These are only a few examples of the 150 black-and-white snapshots of New York City street life in the 1930s and ’40s that appear in the new book “Walkers in the City: Jewish Street Photographers of Midcentury New York” by historian and scholar Deborah Dash Moore. The photos are the work of the New York Photo League, a group of socially conscious street photographers whose aim was to showcase the living conditions of the city’s working class, as well as spotlight their everyday lives and relationships. 

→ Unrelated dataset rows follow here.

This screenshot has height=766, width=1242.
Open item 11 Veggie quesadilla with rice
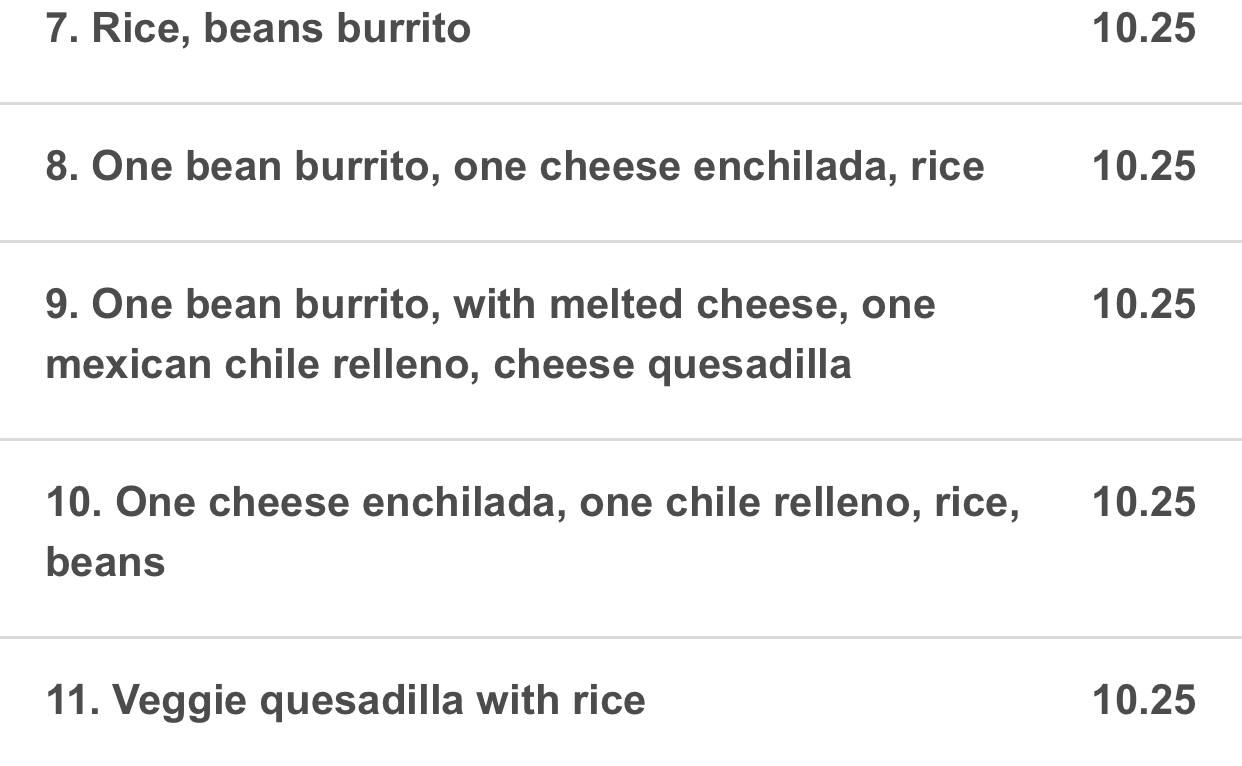tap(620, 702)
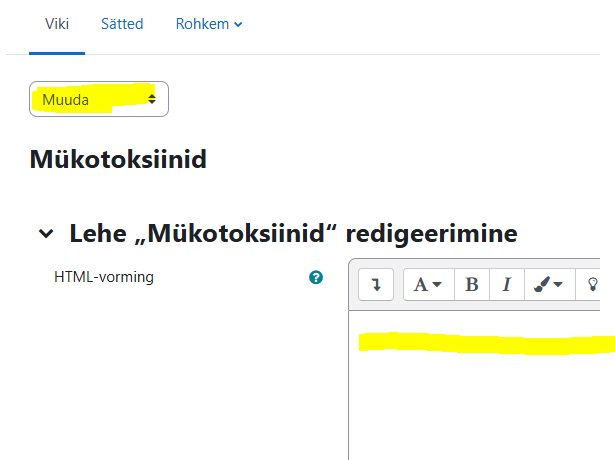Image resolution: width=615 pixels, height=460 pixels.
Task: Toggle the extra toolbar buttons arrow
Action: tap(376, 285)
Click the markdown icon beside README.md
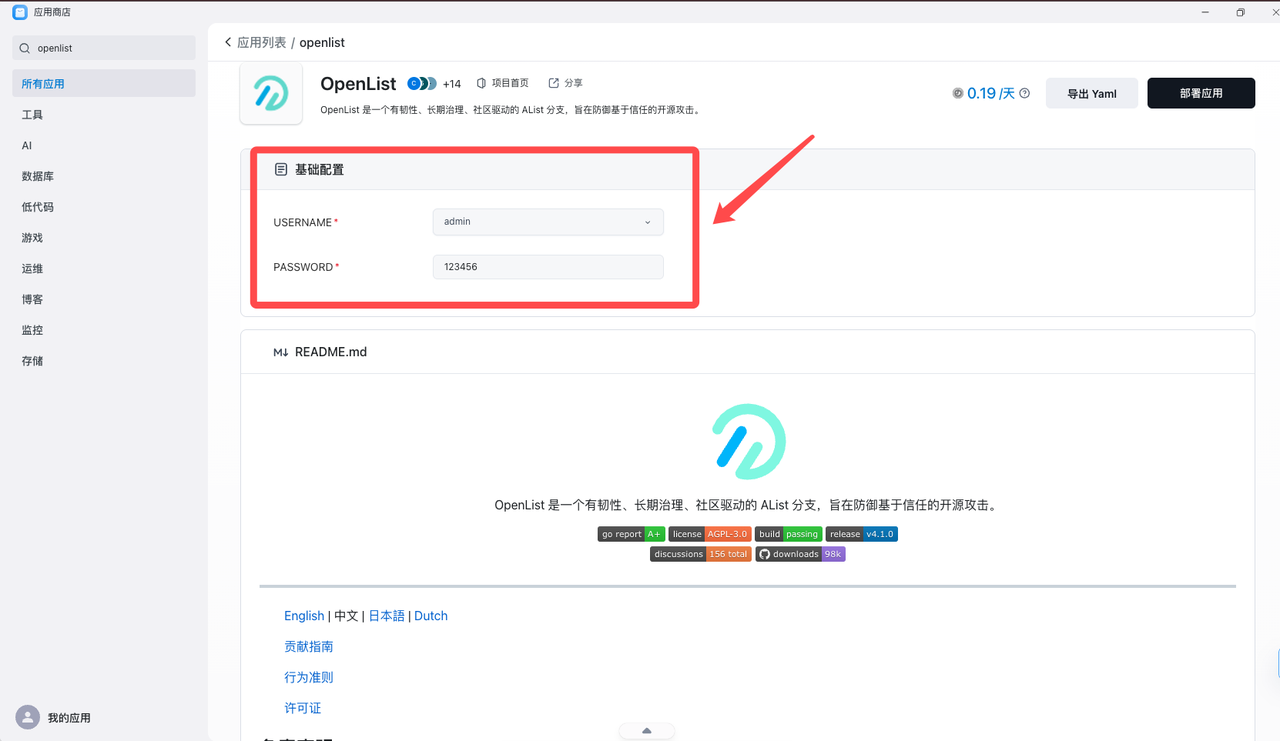 (x=281, y=351)
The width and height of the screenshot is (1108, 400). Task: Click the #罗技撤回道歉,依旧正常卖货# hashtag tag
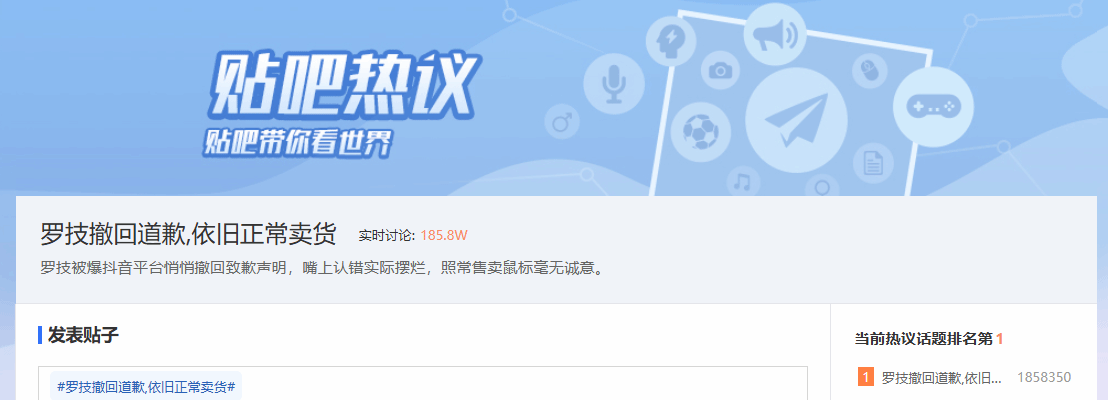click(x=146, y=387)
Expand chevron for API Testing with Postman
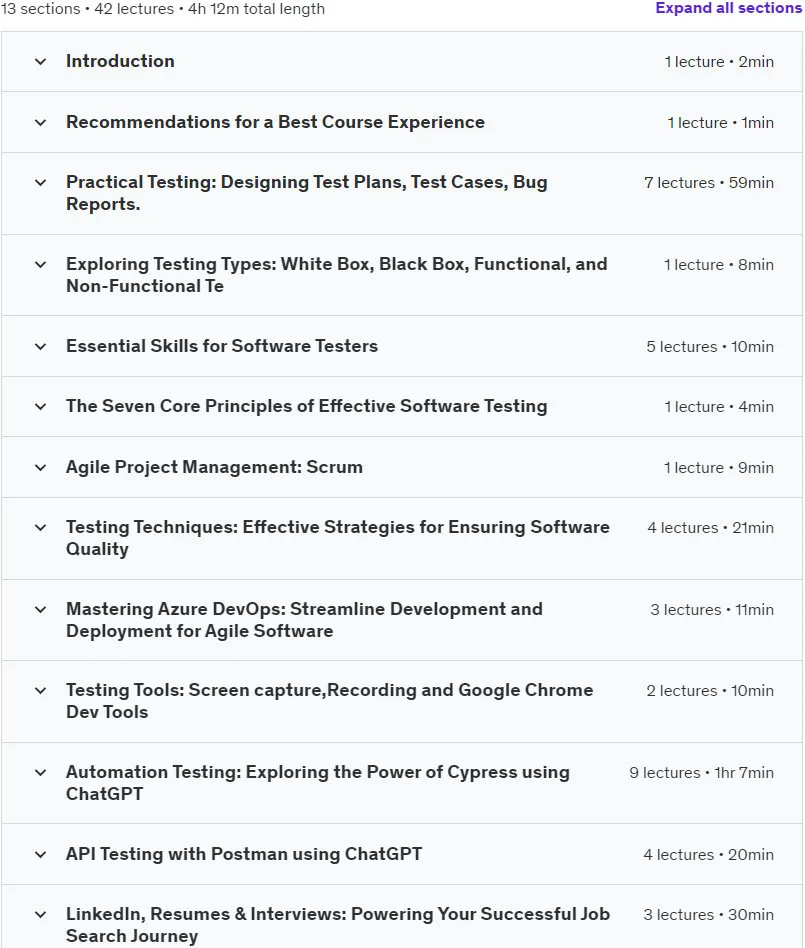This screenshot has height=948, width=805. point(41,854)
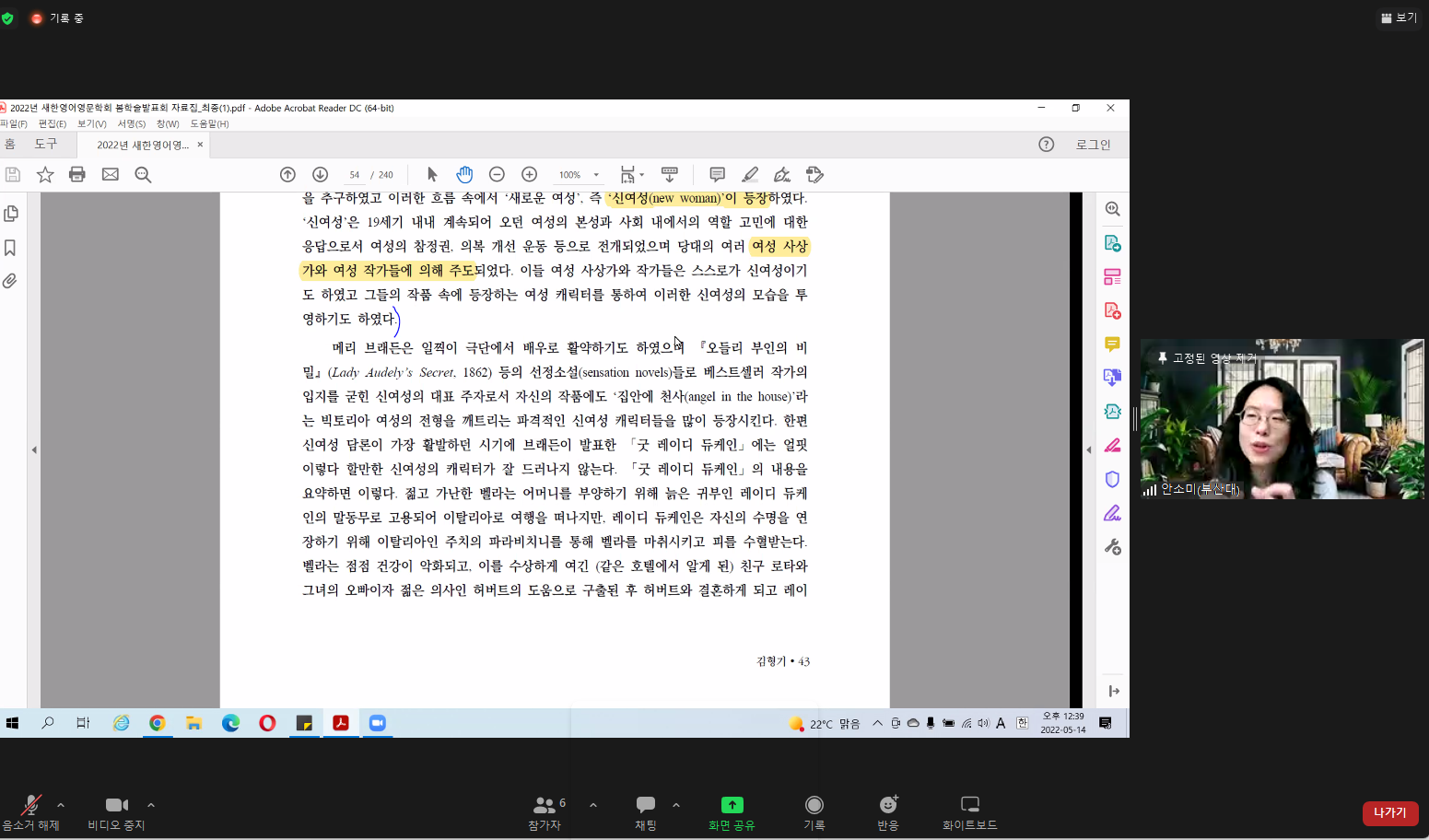This screenshot has width=1429, height=840.
Task: Click the 로그인 sign-in link
Action: (1093, 145)
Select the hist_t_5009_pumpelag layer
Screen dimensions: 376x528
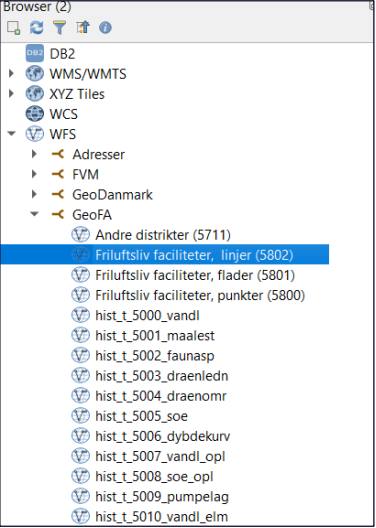[x=162, y=497]
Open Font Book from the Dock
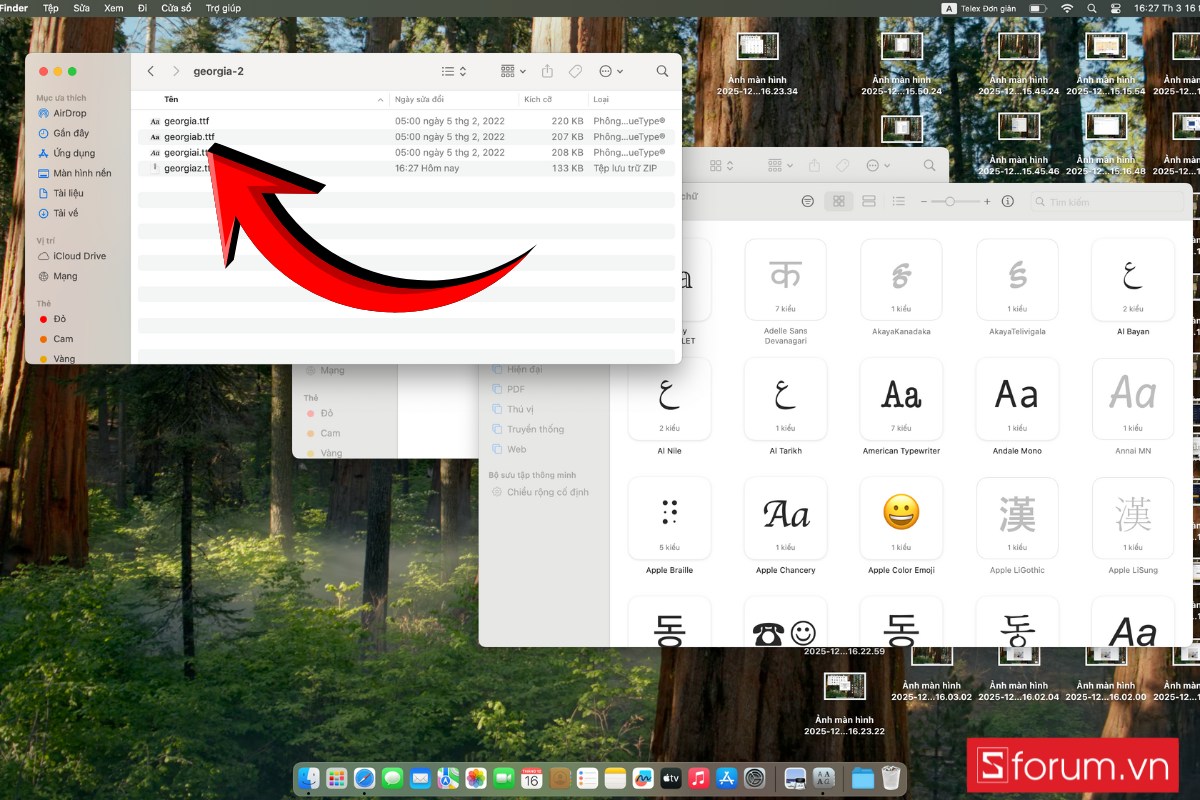The image size is (1200, 800). coord(824,778)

New York, ca. 1940. (Helen Levitt)

The Photo League operated in New York from 1936 until 1951; the cooperative of like-minded photographers ceased to exist after it was placed on a Department of Justice blacklist in 1947 on the suspicions that it had anti-American, communist associations. Most of the photographers in the league were left-wing and working class. Many of them were also Jewish — immigrants or the children of immigrants from Russia and Eastern Europe. 

Members of the Photo League included well-known Jewish photographers like Sol Libsohn, Sid Grossman, Morris Engel, Harold Feinstein, Helen Levitt, Weegee (born Usher Felig) and a young Marvin E. Newman (who died this month at age 95). “Touched by left-wing radicalism that flourished among second-generation Jews in the 1930s, these photographers considered photography a social and political tool,” Dash Moore writes in the book’s prologue. “It could influence how people interpreted their conditions.”

In “Walkers in the City,” Dash Moore explores how these photographers’ Jewish sensibilities allowed them to capture both intimate and hectic moments of New Yorkers’ everyday lives. “A focus on their fellow New Yorkers affirmed the capability of photography to help them grasp their world,” Dash Moore writes. “And with understanding came the potential power to change society.”

The New York Jewish Week caught up with Dash Moore via Zoom from Ann Arbor, Michigan, where the New York City native is a professor of history and Judaic studies at the University of Michigan. We spoke about the genesis of the book, her favorite images from the collection and how the photographers’ Judaism had impacted their work.

This interview has been lightly edited for length and clarity.

Historian Deborah Dash Moore is the author and editor of several books, including “GI Jews: How World War II Changed a Generation” and “City of Promises: A History of the Jews of New York.” Her most recent book is “Walkers in the City: Jewish Street Photographers of Midcentury New York.” (Courtesy)

What drew you to this subject of documentary photography and the New York Photo League?

I co-authored a book — that was not a Jewish book — on New York that came out in 2001. It was called “Cityscapes: A History of New York in Images.” I could have used prints — my co-author, who had the earlier half of the book, used a lot of print sources and stuff like that — but I was intrigued with the photographs. However, we had no money — we had like $25 for permission to publish a photo. So we wrote this very nice letter to all these different photographers, and a bunch of them said, “You must be kidding,” and “no.” 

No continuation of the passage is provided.